**Task details:** Within the listing below, show every line that contains the word "label".

### Material for this task ###

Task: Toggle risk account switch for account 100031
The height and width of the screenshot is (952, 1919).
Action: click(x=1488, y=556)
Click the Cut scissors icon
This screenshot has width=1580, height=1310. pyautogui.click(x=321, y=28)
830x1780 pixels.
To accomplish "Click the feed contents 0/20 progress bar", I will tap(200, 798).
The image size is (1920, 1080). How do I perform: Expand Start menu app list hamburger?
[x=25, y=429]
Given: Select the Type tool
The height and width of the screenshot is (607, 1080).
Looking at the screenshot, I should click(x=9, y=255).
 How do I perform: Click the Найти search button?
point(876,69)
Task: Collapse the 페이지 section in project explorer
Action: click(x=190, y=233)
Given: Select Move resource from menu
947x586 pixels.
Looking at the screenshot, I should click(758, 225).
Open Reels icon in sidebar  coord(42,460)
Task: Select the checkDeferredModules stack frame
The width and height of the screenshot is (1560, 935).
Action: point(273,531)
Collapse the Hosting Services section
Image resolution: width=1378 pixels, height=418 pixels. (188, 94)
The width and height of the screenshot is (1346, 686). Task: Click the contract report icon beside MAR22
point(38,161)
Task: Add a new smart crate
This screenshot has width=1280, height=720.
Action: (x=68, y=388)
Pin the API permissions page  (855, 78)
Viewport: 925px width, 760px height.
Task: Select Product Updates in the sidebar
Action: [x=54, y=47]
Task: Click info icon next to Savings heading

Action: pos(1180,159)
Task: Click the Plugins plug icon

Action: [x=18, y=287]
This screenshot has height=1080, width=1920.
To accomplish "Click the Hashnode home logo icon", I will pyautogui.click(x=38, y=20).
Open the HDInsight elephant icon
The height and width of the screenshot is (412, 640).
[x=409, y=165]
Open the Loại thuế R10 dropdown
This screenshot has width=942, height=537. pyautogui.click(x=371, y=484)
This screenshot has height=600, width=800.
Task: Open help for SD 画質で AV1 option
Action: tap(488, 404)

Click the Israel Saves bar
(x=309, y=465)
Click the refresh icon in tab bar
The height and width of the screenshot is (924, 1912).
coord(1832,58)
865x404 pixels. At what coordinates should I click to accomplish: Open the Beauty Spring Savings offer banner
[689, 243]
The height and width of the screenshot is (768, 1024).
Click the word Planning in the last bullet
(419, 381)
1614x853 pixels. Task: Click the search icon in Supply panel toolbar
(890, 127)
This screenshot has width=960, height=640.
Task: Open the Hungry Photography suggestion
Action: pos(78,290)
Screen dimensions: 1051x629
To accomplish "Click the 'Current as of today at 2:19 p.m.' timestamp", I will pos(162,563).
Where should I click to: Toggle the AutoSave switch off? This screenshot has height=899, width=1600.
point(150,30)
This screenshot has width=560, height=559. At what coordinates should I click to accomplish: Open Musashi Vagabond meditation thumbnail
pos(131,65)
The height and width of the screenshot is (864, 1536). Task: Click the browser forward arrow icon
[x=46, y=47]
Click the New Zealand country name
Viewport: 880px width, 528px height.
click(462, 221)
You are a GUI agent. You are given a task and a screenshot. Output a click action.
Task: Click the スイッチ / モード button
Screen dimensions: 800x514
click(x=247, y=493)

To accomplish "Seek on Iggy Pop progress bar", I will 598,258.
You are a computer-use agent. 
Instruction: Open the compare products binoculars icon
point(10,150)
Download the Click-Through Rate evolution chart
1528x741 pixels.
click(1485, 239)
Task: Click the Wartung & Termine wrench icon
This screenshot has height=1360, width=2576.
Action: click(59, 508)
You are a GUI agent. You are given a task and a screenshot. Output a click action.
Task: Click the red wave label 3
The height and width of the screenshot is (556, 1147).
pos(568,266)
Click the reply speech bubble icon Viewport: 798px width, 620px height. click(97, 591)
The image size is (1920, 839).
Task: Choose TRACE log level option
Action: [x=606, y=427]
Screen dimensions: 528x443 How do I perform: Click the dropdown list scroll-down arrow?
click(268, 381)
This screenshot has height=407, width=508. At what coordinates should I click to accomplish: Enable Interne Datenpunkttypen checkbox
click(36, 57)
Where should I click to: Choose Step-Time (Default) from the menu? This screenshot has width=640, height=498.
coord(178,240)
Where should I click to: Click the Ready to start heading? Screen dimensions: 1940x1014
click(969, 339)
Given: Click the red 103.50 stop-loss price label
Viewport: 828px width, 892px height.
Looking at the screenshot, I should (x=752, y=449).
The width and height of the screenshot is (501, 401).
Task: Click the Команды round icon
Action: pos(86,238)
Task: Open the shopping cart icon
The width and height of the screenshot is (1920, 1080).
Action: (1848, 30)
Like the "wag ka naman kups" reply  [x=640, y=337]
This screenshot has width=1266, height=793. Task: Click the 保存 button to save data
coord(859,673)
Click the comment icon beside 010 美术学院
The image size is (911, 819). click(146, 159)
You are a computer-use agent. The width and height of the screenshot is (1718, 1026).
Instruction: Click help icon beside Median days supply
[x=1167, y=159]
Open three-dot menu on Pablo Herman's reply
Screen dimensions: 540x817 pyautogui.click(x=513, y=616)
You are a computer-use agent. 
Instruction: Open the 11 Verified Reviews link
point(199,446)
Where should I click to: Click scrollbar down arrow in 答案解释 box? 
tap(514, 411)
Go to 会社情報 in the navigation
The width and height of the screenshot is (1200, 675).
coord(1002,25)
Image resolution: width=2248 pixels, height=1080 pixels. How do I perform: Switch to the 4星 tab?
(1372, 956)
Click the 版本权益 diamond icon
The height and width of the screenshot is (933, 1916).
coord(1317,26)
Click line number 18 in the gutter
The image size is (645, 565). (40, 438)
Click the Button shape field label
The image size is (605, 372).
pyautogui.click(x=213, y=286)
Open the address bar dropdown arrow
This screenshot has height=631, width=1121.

###

**Solved problem:**
Task: Click the red wave label 3
Given: Click the red 103.50 stop-loss price label
Click the Button shape field label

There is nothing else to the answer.